Abstract
Background
Triple-negative breast cancer (TNBC) exhibits biologically aggressive behavior and has a poor prognosis. Novel molecular targeting agents are needed to control TNBC. Recent studies revealed that the non-canonical hedgehog (Hh) signaling pathway plays important roles in the regulation of cancer stem cells (CSCs) in breast cancer. Therefore, the anti-cell growth and anti-CSC effects of the non-canonical Hh inhibitor GANT61 were investigated in TNBC cells.
Methods
The effects of GANT61 on cell growth, cell cycle progression, apoptosis, and the proportion of CSCs were investigated in three TNBC cell lines. Four ER-positive breast cancer cell lines were also used for comparisons. The expression levels of effector molecules in the Hh pathway: glioma-associated oncogene (GLI) 1 and GLI2, were measured. The combined effects of GANT61 and paclitaxel on anti-cell growth and anti-CSC activities were also investigated.
Results
Basal expression levels of GLI1 and GLI2 were significantly higher in TNBC cells than in ER-positive breast cancer cells. GANT61 dose-dependently decreased cell growth in association with G1–S cell cycle retardation and increased apoptosis. GANT61 significantly decreased the CSC proportion in all TNBC cell lines.
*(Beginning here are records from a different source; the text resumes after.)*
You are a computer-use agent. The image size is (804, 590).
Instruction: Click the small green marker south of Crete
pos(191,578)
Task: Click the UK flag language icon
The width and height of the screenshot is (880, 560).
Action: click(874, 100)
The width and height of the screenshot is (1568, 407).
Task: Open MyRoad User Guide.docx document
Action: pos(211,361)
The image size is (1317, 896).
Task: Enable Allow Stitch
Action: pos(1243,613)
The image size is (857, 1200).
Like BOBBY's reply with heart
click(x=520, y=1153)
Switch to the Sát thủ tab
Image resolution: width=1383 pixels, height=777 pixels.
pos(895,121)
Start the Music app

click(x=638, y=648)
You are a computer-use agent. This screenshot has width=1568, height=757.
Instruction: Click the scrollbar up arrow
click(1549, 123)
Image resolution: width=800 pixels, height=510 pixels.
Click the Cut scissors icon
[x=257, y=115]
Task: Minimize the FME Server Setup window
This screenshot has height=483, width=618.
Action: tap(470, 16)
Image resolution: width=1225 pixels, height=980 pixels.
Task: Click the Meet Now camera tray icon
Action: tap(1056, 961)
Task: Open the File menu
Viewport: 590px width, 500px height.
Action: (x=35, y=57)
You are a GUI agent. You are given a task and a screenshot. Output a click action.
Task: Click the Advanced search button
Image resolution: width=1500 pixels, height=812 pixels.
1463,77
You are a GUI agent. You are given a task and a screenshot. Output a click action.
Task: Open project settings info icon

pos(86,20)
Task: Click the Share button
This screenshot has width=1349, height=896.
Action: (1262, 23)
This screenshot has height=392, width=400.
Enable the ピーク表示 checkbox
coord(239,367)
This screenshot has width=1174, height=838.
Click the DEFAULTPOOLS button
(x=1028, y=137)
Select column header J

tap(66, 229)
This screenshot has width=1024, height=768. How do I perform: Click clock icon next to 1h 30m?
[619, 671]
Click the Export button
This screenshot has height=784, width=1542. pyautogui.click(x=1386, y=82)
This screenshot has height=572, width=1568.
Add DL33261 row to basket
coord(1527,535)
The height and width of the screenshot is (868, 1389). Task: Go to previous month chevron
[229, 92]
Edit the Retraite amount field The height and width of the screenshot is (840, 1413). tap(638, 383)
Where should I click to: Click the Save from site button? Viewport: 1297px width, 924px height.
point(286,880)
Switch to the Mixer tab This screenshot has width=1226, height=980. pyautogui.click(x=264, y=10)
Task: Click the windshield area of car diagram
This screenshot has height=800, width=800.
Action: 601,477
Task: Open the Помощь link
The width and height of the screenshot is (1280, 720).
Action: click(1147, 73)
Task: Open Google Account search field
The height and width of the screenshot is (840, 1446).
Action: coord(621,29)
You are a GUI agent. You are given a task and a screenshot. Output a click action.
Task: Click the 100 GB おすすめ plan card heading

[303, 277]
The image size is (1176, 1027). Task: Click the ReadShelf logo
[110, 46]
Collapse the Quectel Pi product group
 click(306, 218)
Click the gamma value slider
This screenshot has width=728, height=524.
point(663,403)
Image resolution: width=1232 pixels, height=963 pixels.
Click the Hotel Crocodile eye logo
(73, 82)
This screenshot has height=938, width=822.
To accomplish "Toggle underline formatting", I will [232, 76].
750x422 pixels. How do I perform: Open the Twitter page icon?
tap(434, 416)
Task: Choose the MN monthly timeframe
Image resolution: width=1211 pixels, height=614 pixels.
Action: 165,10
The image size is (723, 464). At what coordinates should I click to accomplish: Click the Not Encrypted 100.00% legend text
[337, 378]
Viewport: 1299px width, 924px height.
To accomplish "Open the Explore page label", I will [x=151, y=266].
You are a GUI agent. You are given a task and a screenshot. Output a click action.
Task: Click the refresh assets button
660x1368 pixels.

Paclitaxel decreased cell growth, but not the CSC proportion. Combined treatments of GANT61 and paclitaxel more than additively enhanced anti-cell growth and/or anti-CSC activities.
Conclusions
The non-canonical Hh inhibitor GANT61 decreased not only cell growth, but also the CSC population in TNBC cells. GANT61 enhanced the anti-cell growth activity of paclitaxel in these cells. These results suggest for the first time that GANT61 has potential as a therapeutic agent in the treatment of patients with TNBC.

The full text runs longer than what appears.